Warwickshire Police HQ

 

Overview

Hills Energy Management Solutions completed a major BMS refurbishment project at Leek Wootton Police Headquarters to modernise site-wide controls, improve reliability and create a more joined-up approach to building management across the estate.

The site included several buildings with separate controls arrangements, ageing infrastructure and an increasingly outdated BMS platform. Our role was to help move the estate away from a fragmented, legacy setup and towards a more resilient, supportable and future-ready controls environment. The project combined targeted refurbishment, new control panels and a centralised graphical interface to improve day-to-day operation, maintenance and long-term flexibility across the site.

 

Client requirement

The client needed to improve the reliability, usability and resilience of the BMS across multiple buildings on the site.

Key objectives included:

  • replacing obsolete and ageing controls infrastructure
  • supporting new independent boiler systems for individual buildings
  • improving operational reliability and resilience
  • creating a unified graphical interface for site-wide management
  • reducing fragmentation across the controls estate
  • providing a more flexible and future-ready platform for maintenance and upgrades

The wider aim was to create a controls environment that was easier to manage, easier to support and better suited to the long-term needs of the estate.

 

The challenge

The existing BMS had developed over time into a fragmented and increasingly difficult-to-support arrangement.

Ageing controls, legacy panels, historic alterations and limited up-to-date documentation all added to the complexity of the site. Multiple buildings operated with different controls and network arrangements, creating challenges around visibility, integration and long-term maintainability. The client needed greater independence at building level, while also wanting a more joined-up way of managing the wider site.

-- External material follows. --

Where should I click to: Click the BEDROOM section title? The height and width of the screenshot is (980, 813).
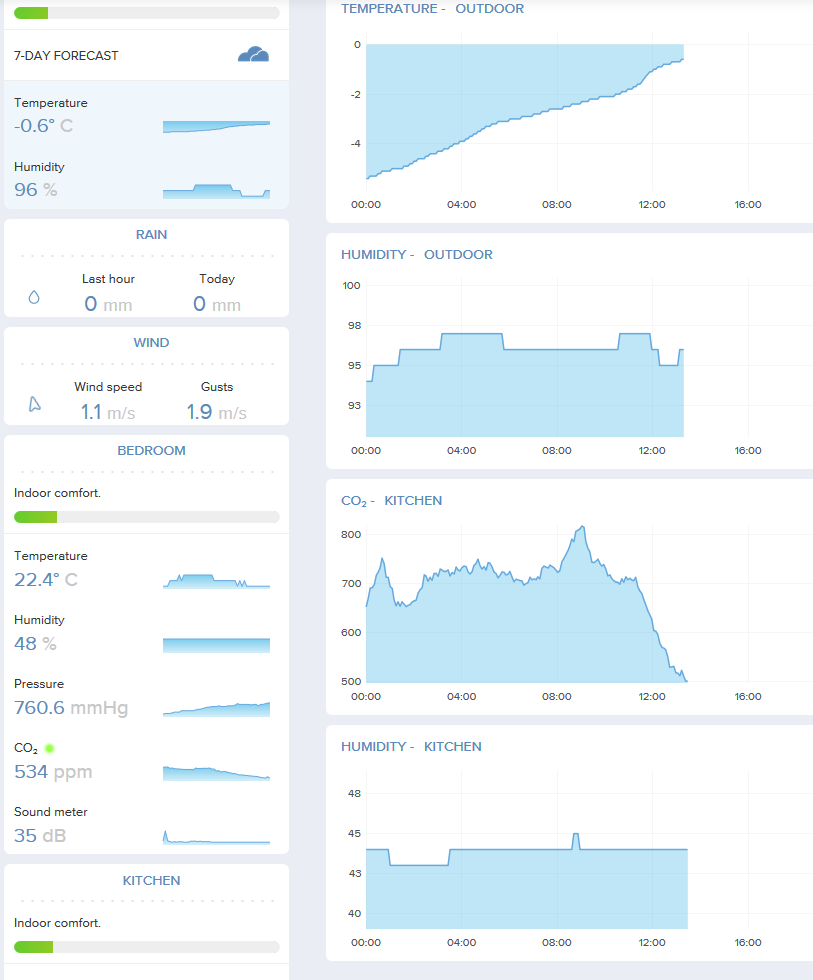151,451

A further challenge was to deliver these improvements in a practical and proportionate way, making sensible use of retained infrastructure where it still offered value and avoiding unnecessary replacement wherever possible.

 

What we delivered

We designed, installed and commissioned new control panels to manage the heating and hot water systems across the refurbished buildings, delivering a modern BMS platform with the flexibility to support both current operational needs and future development.

The project covered the Stables Block, Workshop Block and 60s Block. In addition, although the Comms Block was outside the main refurbishment scope, we integrated its existing controls into the new graphical interface so that the client could benefit from a more unified site-wide management platform rather than being left with separate systems to manage in isolation.

Where practical, we retained suitable elements of the existing infrastructure, particularly in areas where this supported a more proportionate and cost-effective refurbishment approach. This helped reduce waste, protect value in retained assets and focus investment where it would have the greatest operational benefit.

 

Plant and system functionality

The refurbished BMS now provides centralised visibility and improved control across multiple buildings on the site.

The new platform brings a range of building services and controls technologies into a single graphical environment, giving operators and support teams a clearer, more accessible view of how the estate is performing.

This has improved day-to-day management of heating and hot water systems, reduced the complexity of working across multiple buildings and created a stronger foundation for future maintenance, optimisation and development.

Secure remote access was also provided to support faster diagnostics, more efficient post-project review and improved technical support without unnecessary site attendance.

 

The outcome

The completed refurbishment delivered a significant improvement in reliability, visibility and operational flexibility across the site.

Each building now benefits from a more independent and resilient heating arrangement, giving the client greater control over individual facilities while reducing reliance on the previous shared legacy setup. At the same time, the new centralised graphical interface has made it far easier to manage the wider estate as a whole, improving usability for operators and reducing the day-to-day complexity of system management.

By moving away from an obsolete and fragmented controls environment, the client now has a more supportable and scalable platform for future maintenance and development. The more open and flexible approach also gives the estate better options for future upgrades, helping reduce dependence on legacy systems over the life of the installation.

Overall, the project delivered a more robust, better connected and future-ready BMS environment, while making sensible use of retained infrastructure where it remained practical and appropriate to do so.